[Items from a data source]
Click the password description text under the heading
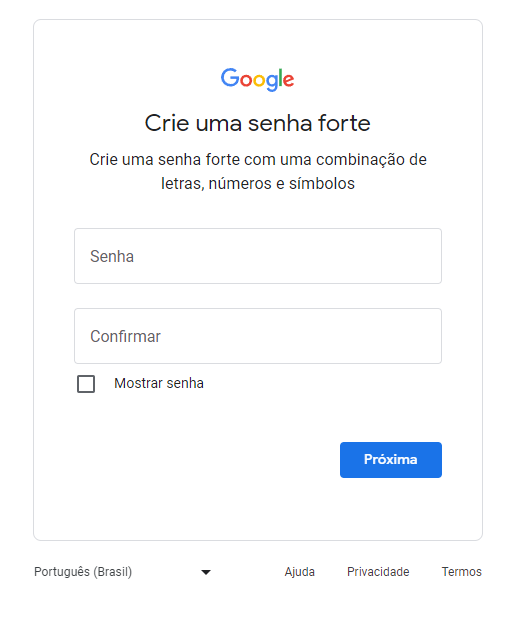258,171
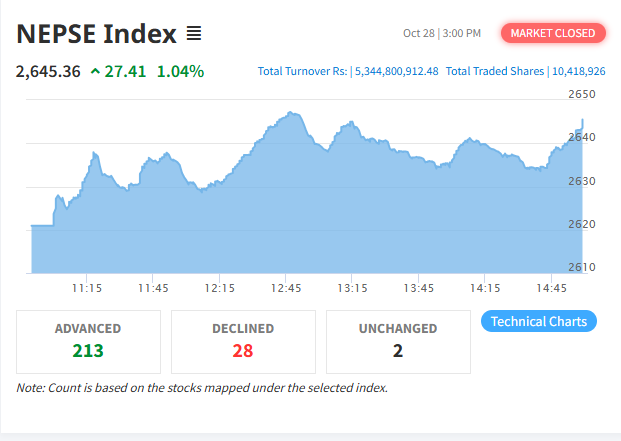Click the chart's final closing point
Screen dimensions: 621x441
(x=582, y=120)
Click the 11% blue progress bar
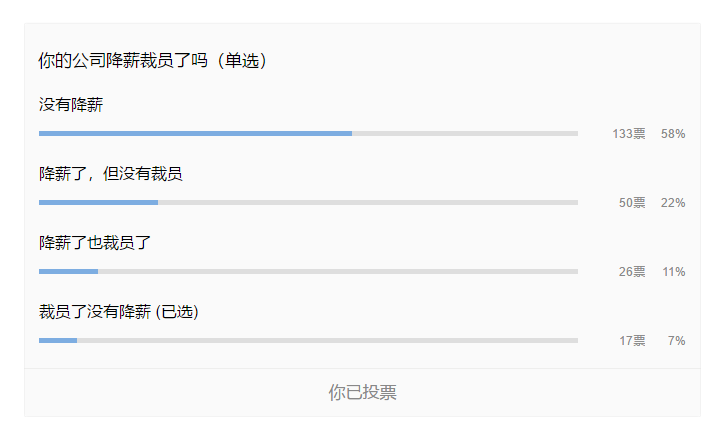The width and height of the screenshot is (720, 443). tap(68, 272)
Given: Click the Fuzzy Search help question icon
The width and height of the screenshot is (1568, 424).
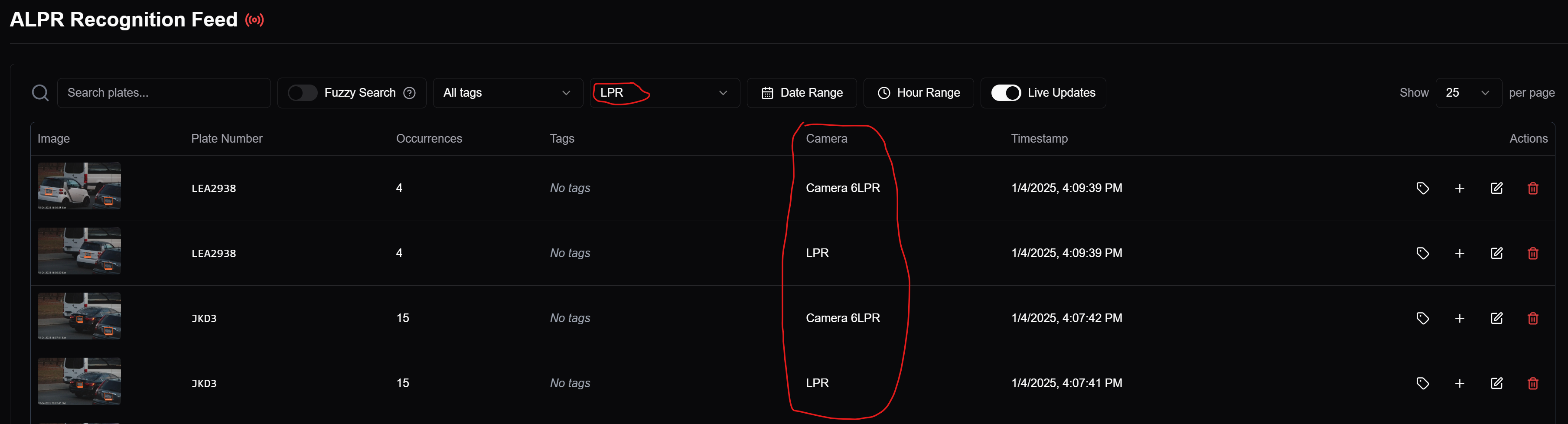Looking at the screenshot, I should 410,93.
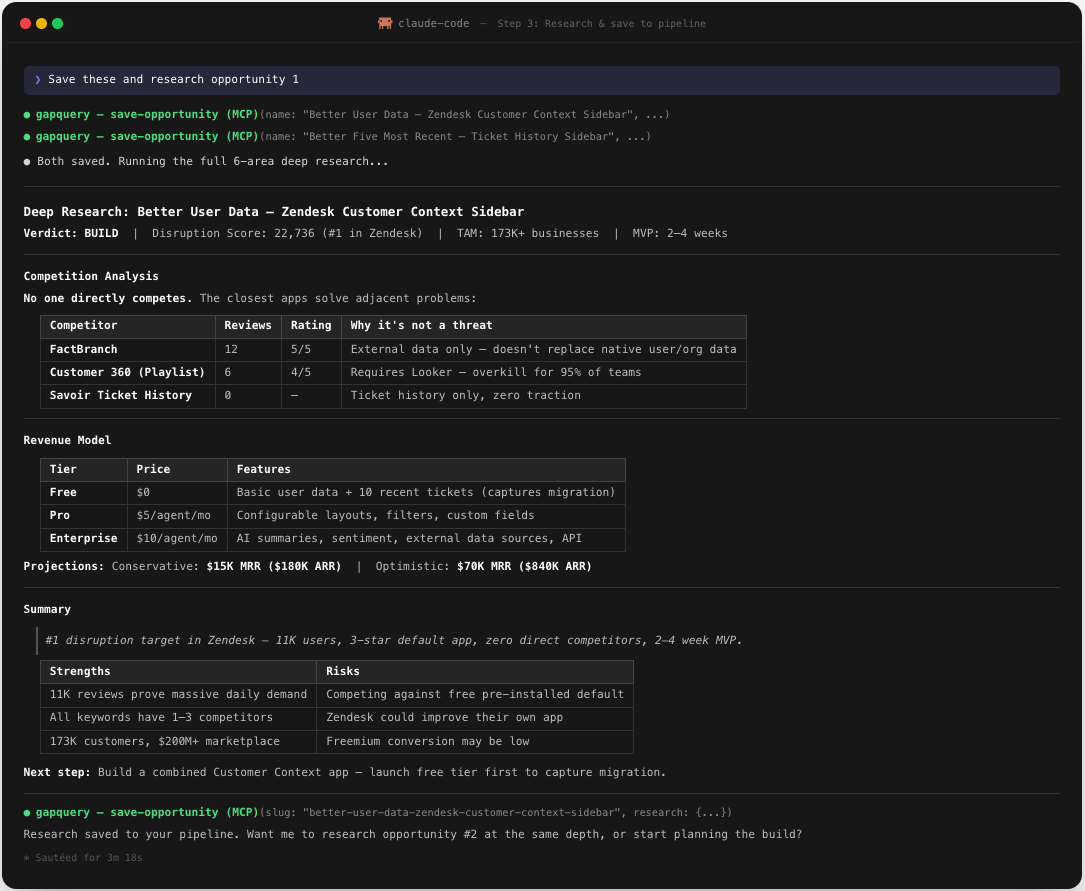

* [Work required]
Set every line of the records down again exactly, and exclude all pictures.

* [Problem solution]
Click the password description text under the heading
258,171
Click the chart's final closing point
Screen dimensions: 621x441
(x=582, y=120)
Click the 11% blue progress bar
The width and height of the screenshot is (720, 443). tap(68, 272)
Given: Click the Fuzzy Search help question icon
The width and height of the screenshot is (1568, 424).
Looking at the screenshot, I should 410,93.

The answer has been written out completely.